Thermal injury to 40% or more of the total body surface area poses a significant risk for the development of opportunistic infections that increase complications and mortality. Altered cytokine induction profiles, including suppression of the Th1 cytokines IFN-gamma and IL-12 and elevations in the anti-inflammatory cytokine IL-10, are believed to contribute to burn-associated immunosuppression and the development of sepsis. The specific changes that lead to altered cytokine production following major burns are not known. We examined the effects of burn injuries to 40% of the mouse body surface on IFN-gamma induction in the major IFN-gamma-producing cell types of the spleen. Additionally, effects on key IFN-gamma-regulatory cytokines were examined after bacterial challenge. We report that in vivo induction of IFN-gamma in natural killer lymphocytes is suppressed in burned mice. Splenic IFN-gamma was suppressed at both the mRNA and protein levels. Early suppression was associated with impairments in both the macrophage/dendritic cell and lymphocyte populations, whereas persistent suppression was associated with impaired lymphocyte function and decreased responsiveness to IFN-gamma-inducing factors.
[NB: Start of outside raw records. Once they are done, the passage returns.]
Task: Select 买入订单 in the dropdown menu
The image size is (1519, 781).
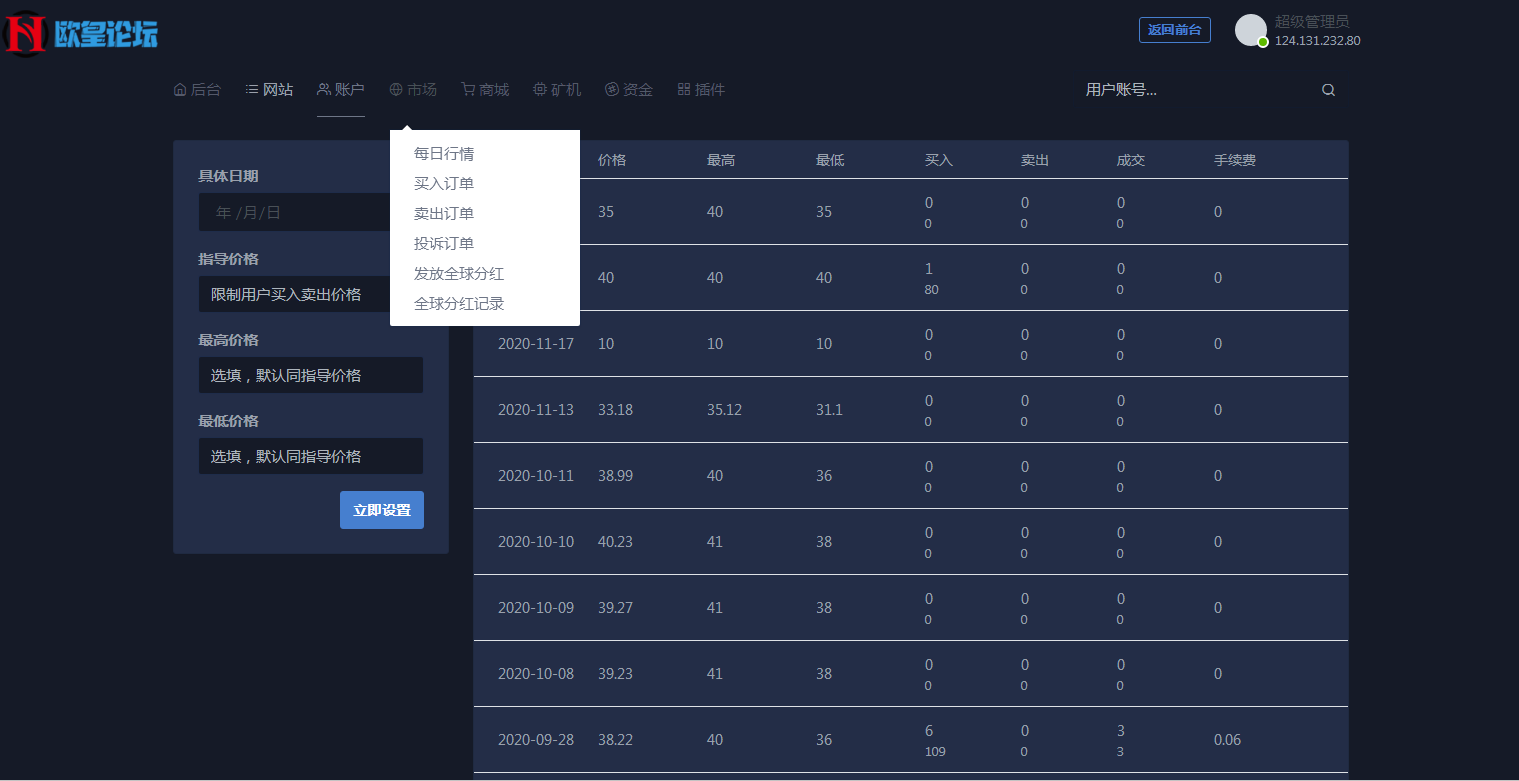Action: (x=442, y=183)
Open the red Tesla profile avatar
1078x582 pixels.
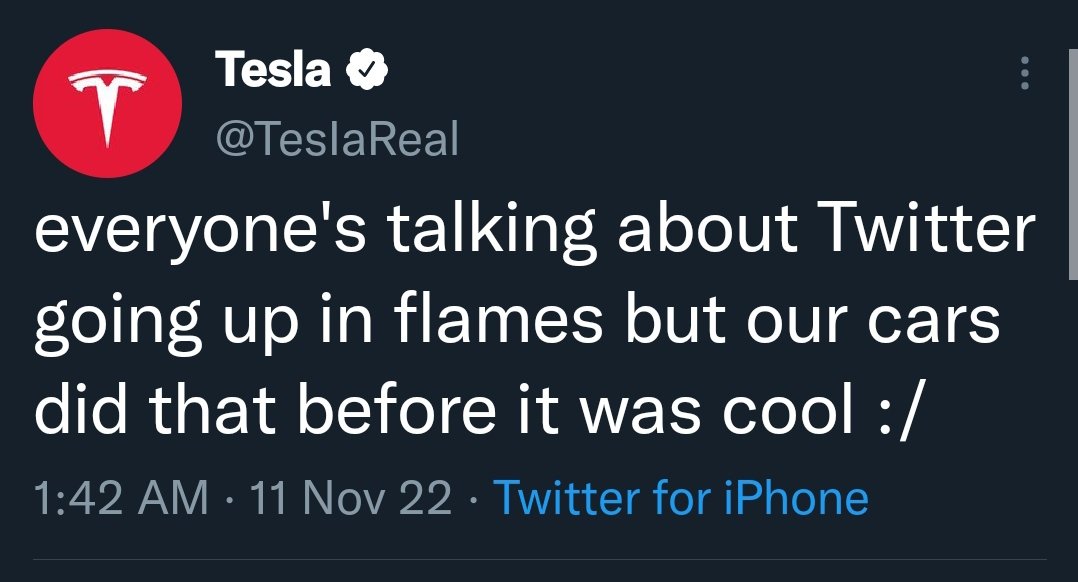107,103
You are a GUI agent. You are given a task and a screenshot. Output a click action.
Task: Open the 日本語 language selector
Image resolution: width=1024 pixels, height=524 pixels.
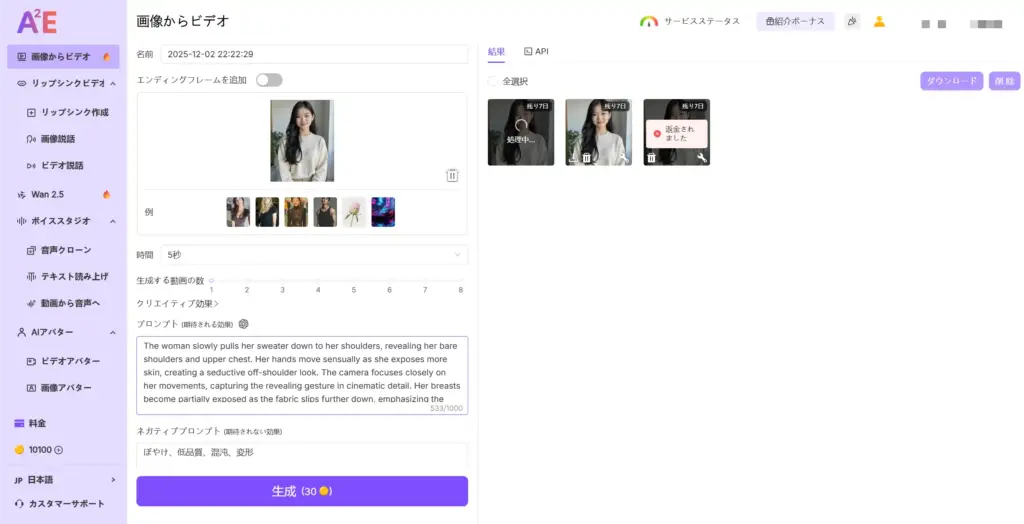click(x=63, y=480)

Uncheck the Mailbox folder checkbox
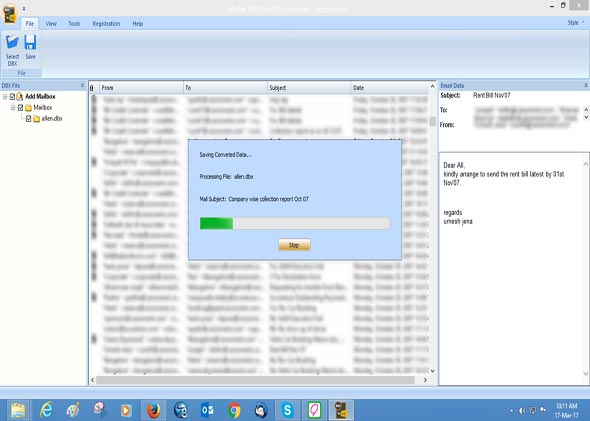[20, 108]
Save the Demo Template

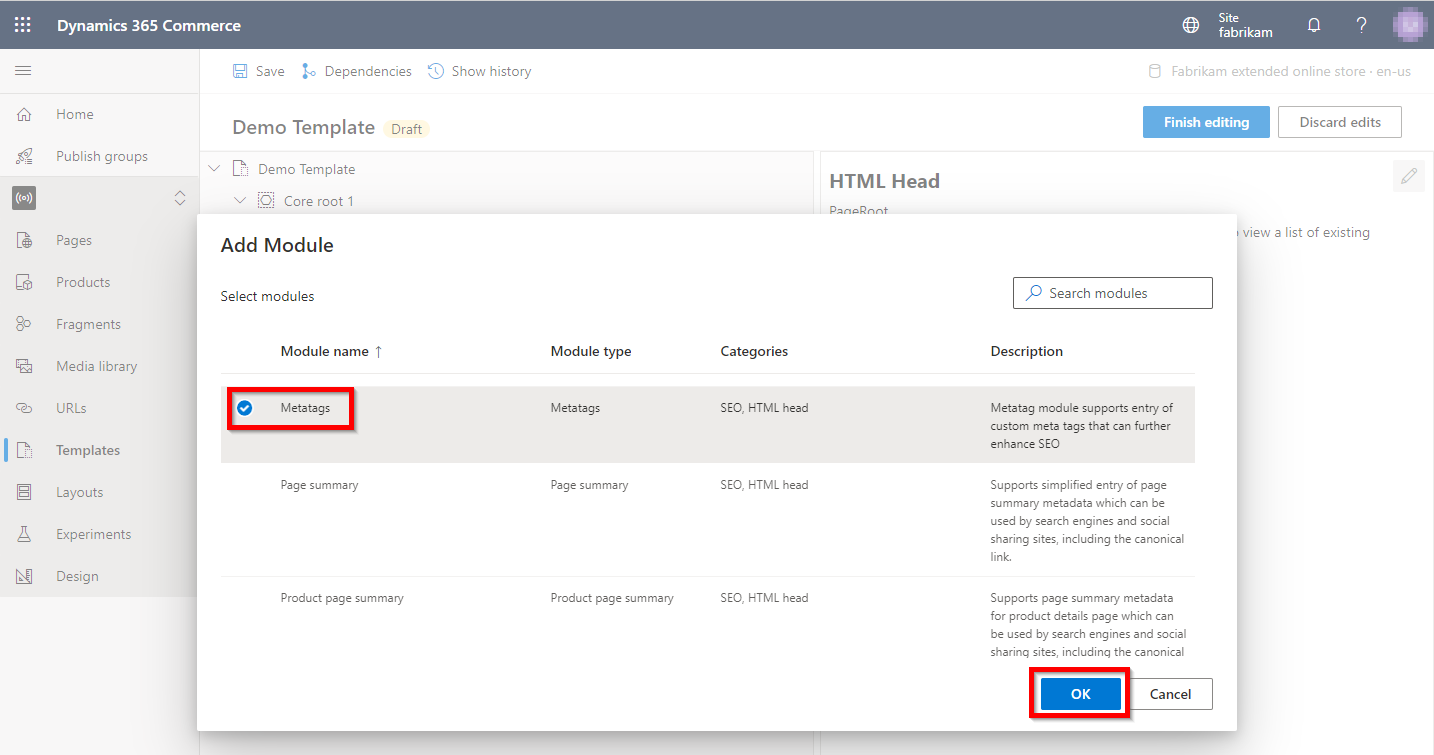tap(257, 70)
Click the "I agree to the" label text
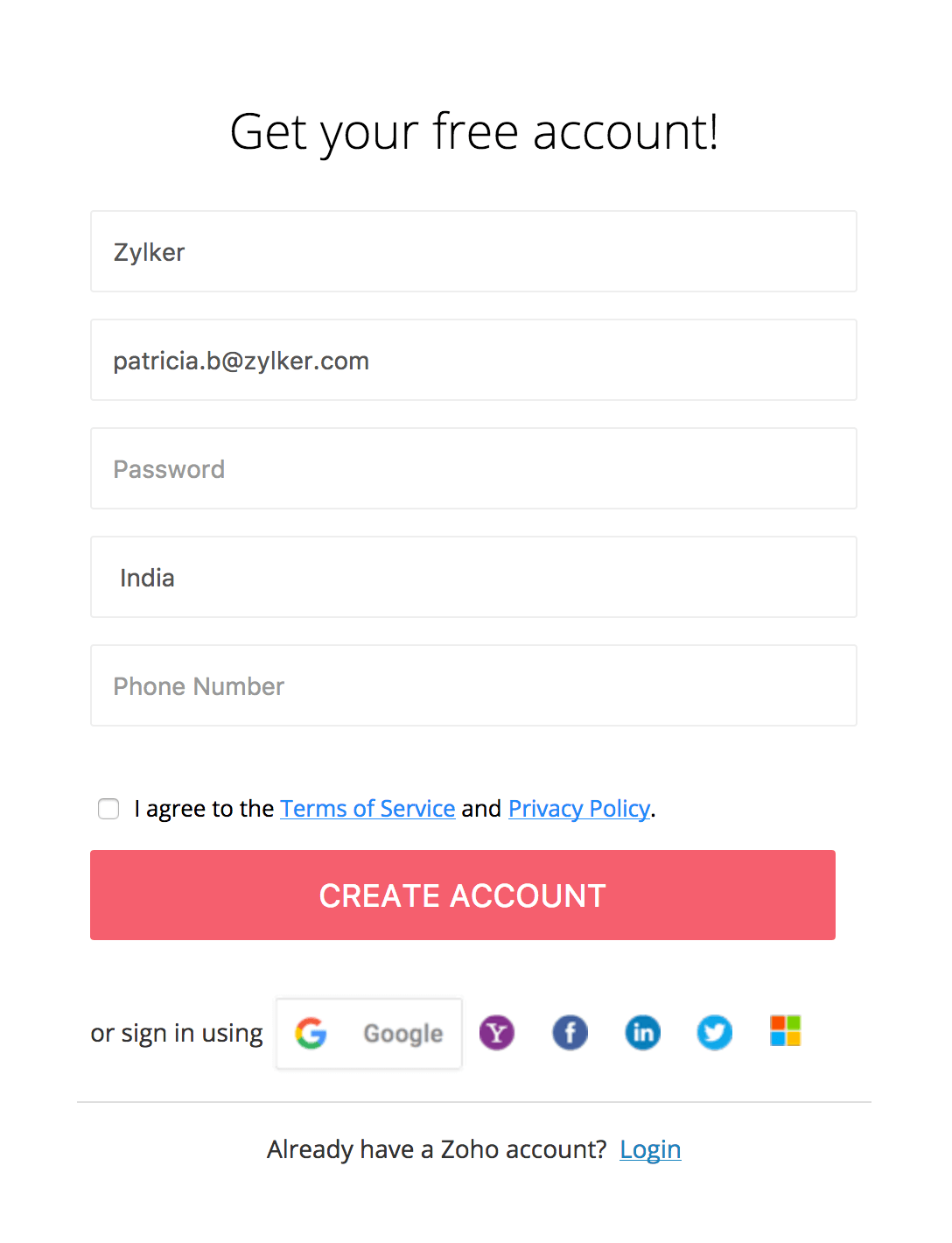The height and width of the screenshot is (1243, 952). [x=205, y=809]
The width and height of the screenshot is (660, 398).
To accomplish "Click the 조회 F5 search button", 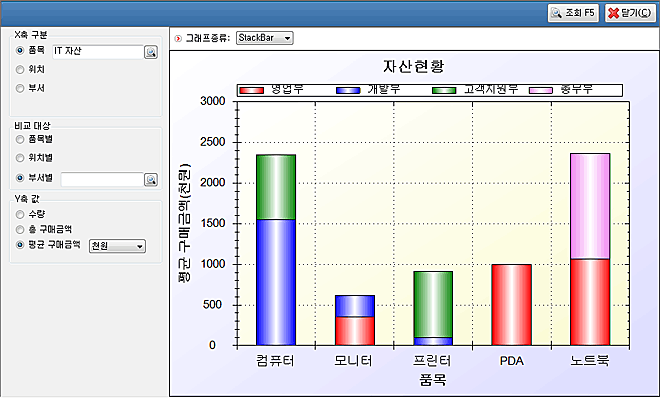I will (573, 13).
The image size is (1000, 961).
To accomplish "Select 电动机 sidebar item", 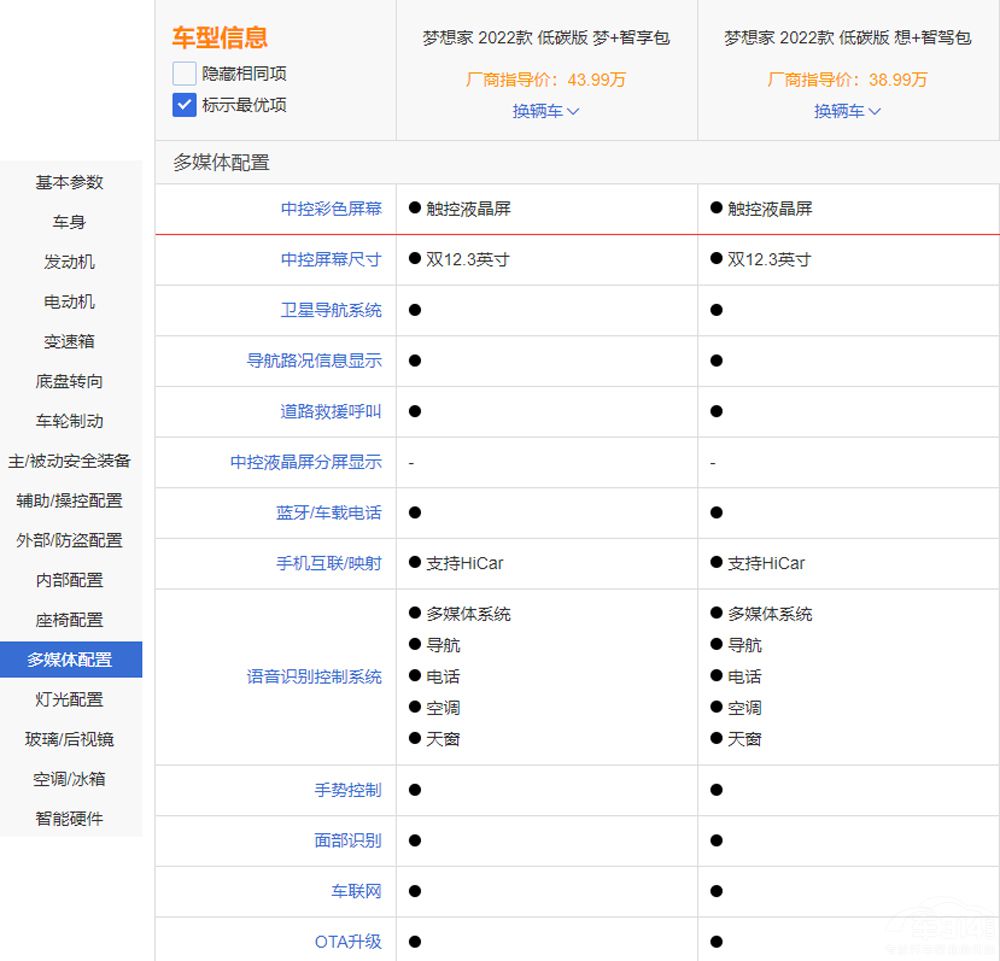I will pyautogui.click(x=70, y=302).
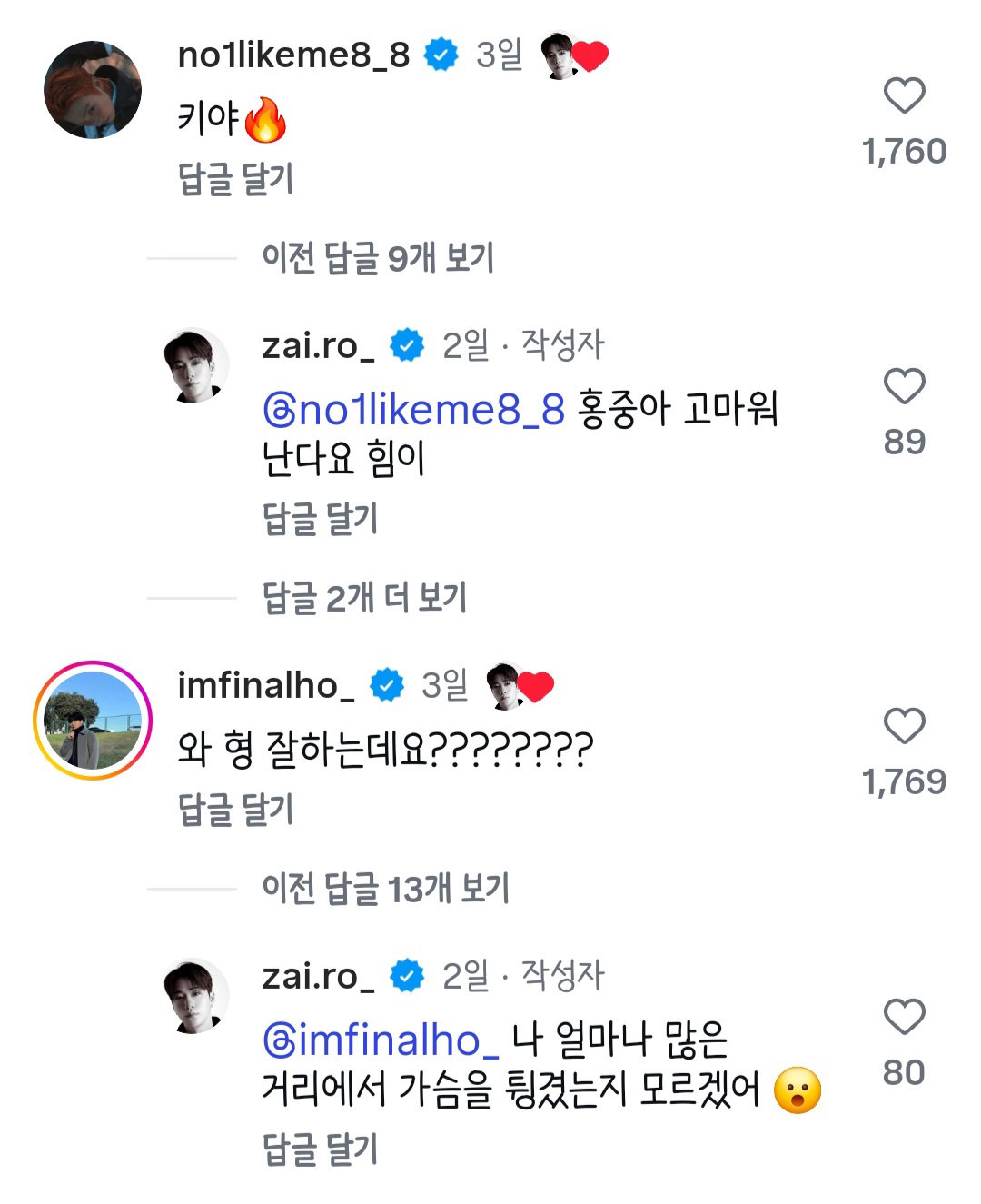Open the @imfinalho_ mention link
Screen dimensions: 981x1204
[381, 1040]
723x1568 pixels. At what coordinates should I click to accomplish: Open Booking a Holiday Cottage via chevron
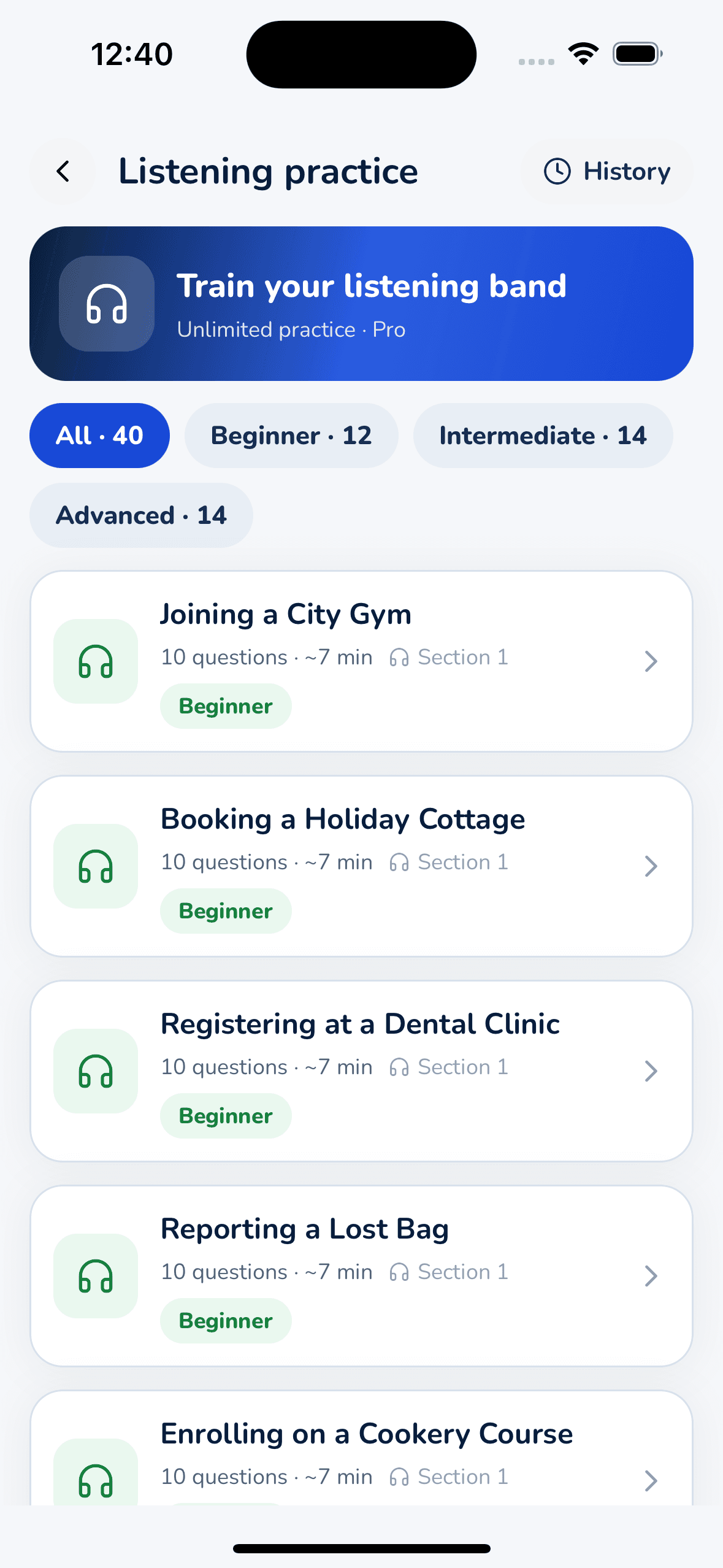(651, 866)
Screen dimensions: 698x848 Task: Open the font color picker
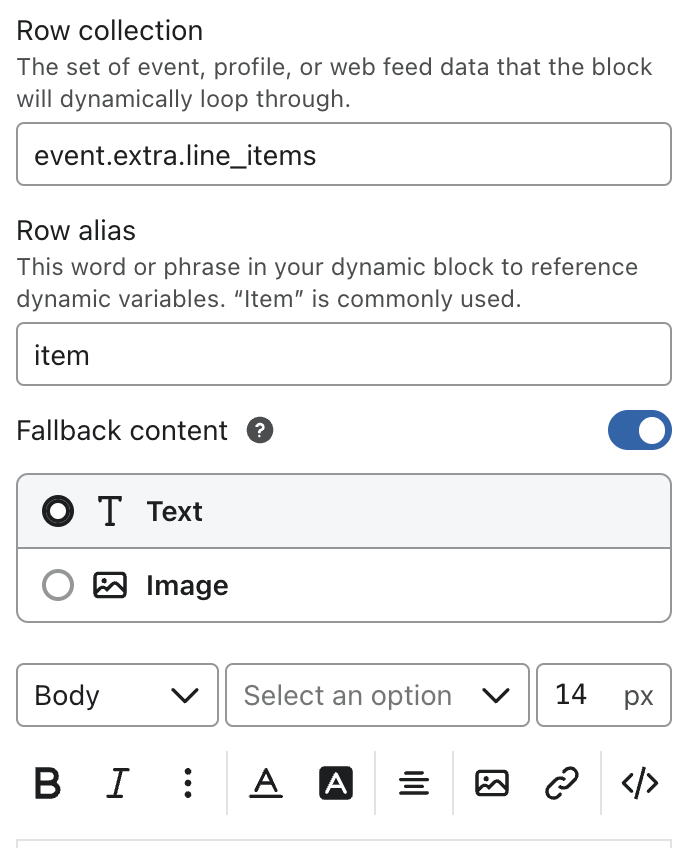(265, 784)
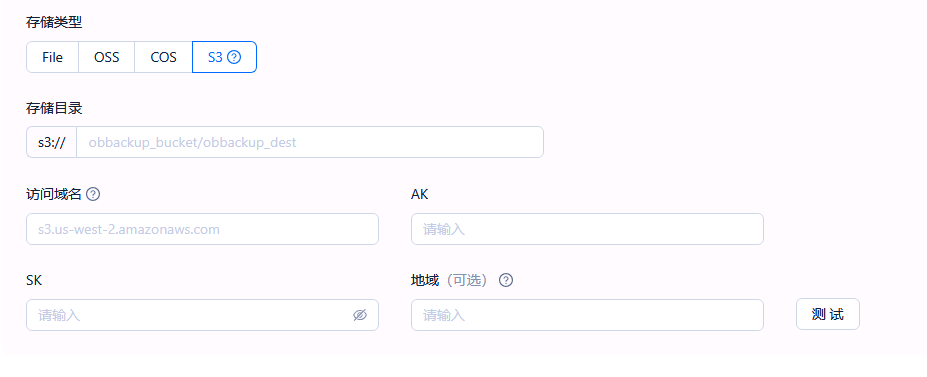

IFN-gamma production could be restored by neutralization of the upregulated cytokine IL-10. Induction of the IFN-gamma-inducers IL-15, IL-12, and IL-2 was also impaired after burn injury, whereas IL-18 levels remained unaffected. Exogenous application of these suppressed cytokines to isolated splenocytes did not restore IFN-gamma to sham levels, indicating a loss of responsiveness to these factors. Expression of the IL-2, IL-12, and IL-15 receptors was suppressed after thermal injury. We conclude that burn-associated suppression of IFN-gamma is due to deficient production of inducing factors and their receptors, leading to severe impairments in cellular IFN-gamma induction pathways.